## Brano estratto
┄┄┄┄┄┄┄┄┄┄

Per altro Marinetti, giustamente raffigurato e smitizzato nella serie televisiva, fu fascista di fede assoluta. A proposito della sua ferale sintonia con Mussolini, vorrei ricordare che il 5 gennaio del 1924 Piero Gobetti scriveva sul Lavoro, quotidiano socialista di Genova, sotto il titolo Marinetti precursore: “Tutti hanno in mente le incarnazioni più solenni più e temibili di queste classiche figure del fascismo italiano. Ma a Marinetti bisognerà sempre tornare per trovarne la genesi. C’è solo un altro uomo in Italia che abbia come lui la compromettente abitudine di pensare in pubblico e il pensare in pubblico esclude in questi casi il pensare in privato.”  Due anni dopo fu bastonato a morte. Non aveva ancora 25 anni. 

Fra i fondatori del Fascismo emerge la figura di Cesare Rossi (magistralmente impersonato da Francesco Russo), responsabile burattinaio del delitto Matteotti, e infine Giuda che denuncia Mussolini alla polizia del Regno ancora Costituzionale, come mandante dell’assassinio di Matteotti. Incisivo e del tutto veritiero l’episodio dove grandi borse piene di banconote – denaro a milioni offerto da industriali e proprietari terrieri – sono svuotate teatralmente da Rossi di fronte all’avido Mussolini.

┄┄┄┄┄┄┄┄┄┄

## Istruzioni
Aggiorna il brano sul fascismo nella serie televisiva, partendo da "Fra i fondatori" e terminando con "fronte all’avido Mussolini.", e sostituisci "borse" con "valigie".

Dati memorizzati
┄┄┄┄┄┄┄┄┄┄

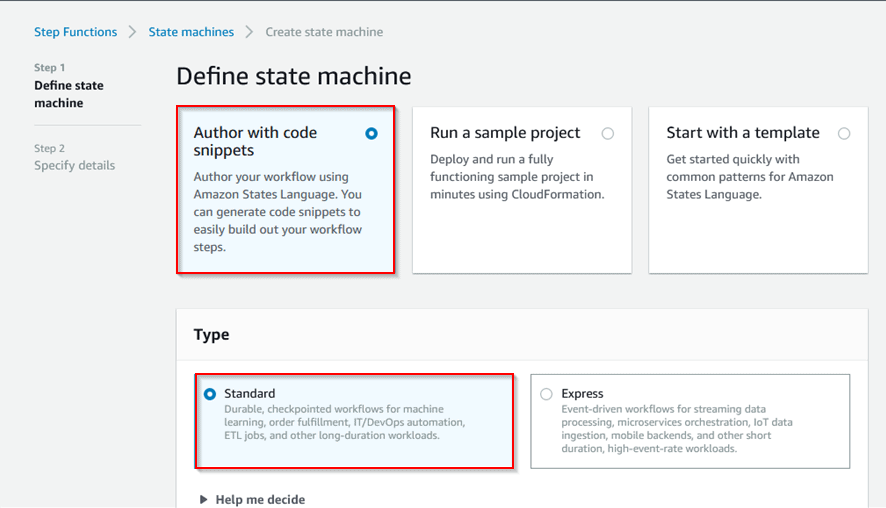The height and width of the screenshot is (508, 886).
Task: Click the Start with a template card title
Action: [x=742, y=133]
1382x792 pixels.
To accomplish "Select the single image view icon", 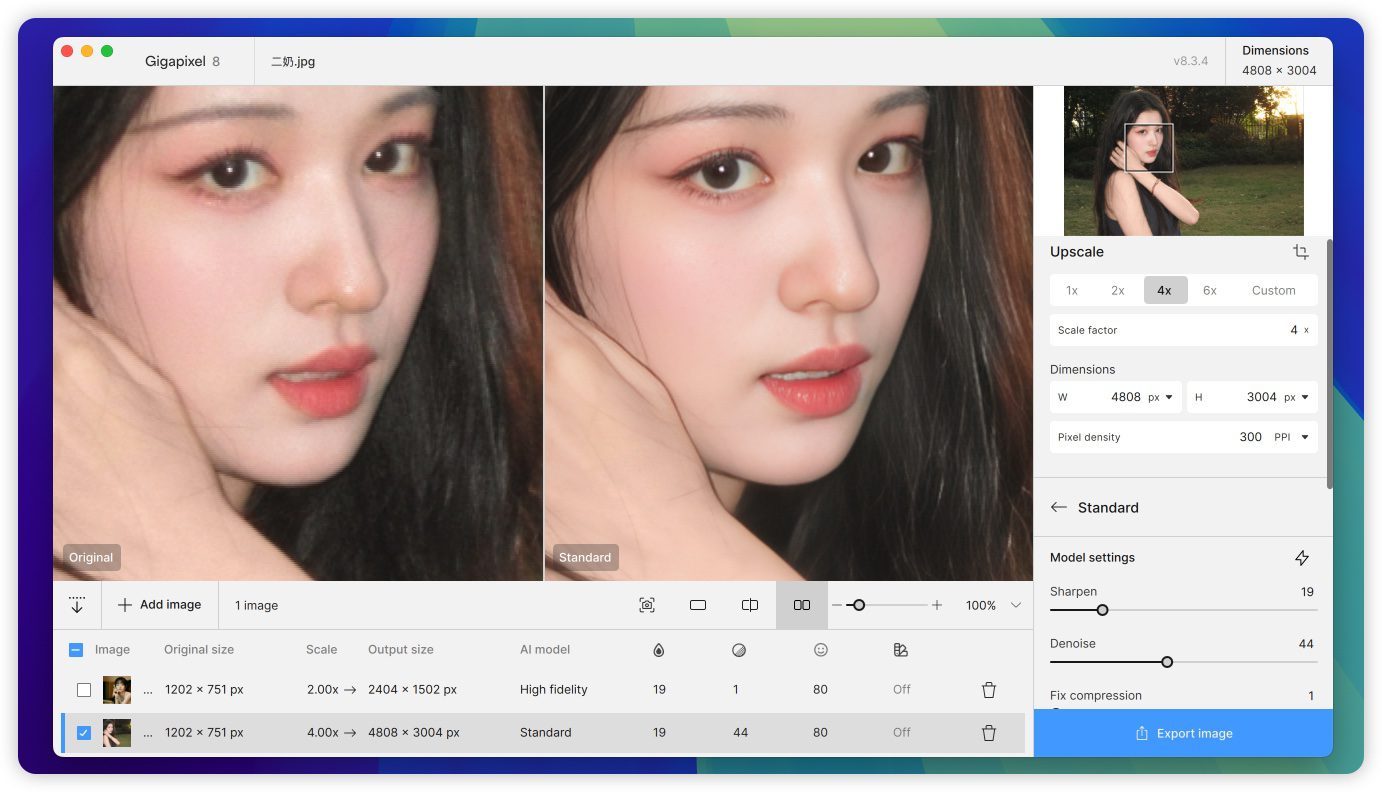I will 698,605.
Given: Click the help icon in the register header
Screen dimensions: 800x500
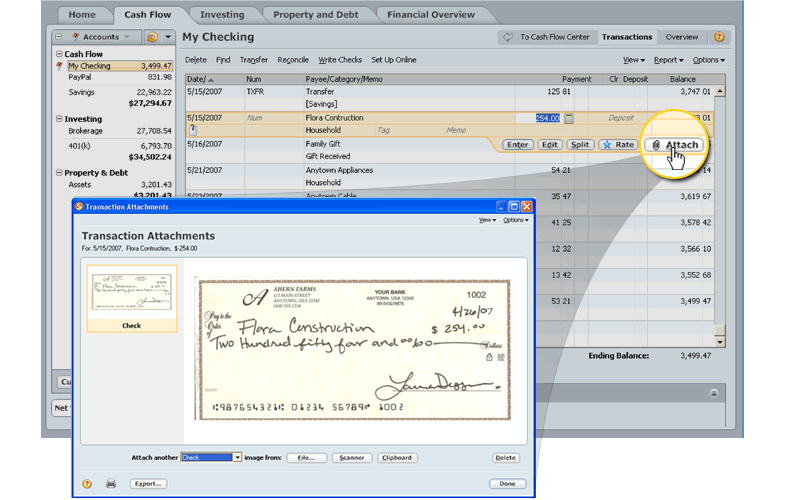Looking at the screenshot, I should pyautogui.click(x=718, y=37).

┄┄┄┄┄┄┄┄┄┄

## Risposta scritta
Fra i fondatori del Fascismo emerge la figura di Cesare Rossi (magistralmente impersonato da Francesco Russo), responsabile burattinaio del delitto Matteotti, e infine Giuda che denuncia Mussolini alla polizia del Regno ancora Costituzionale, come mandante dell’assassinio di Matteotti. Incisivo e del tutto veritiero l’episodio dove grandi valigie piene di banconote – denaro a milioni offerto da industriali e proprietari terrieri – sono svuotate teatralmente da Rossi di fronte all’avido Mussolini.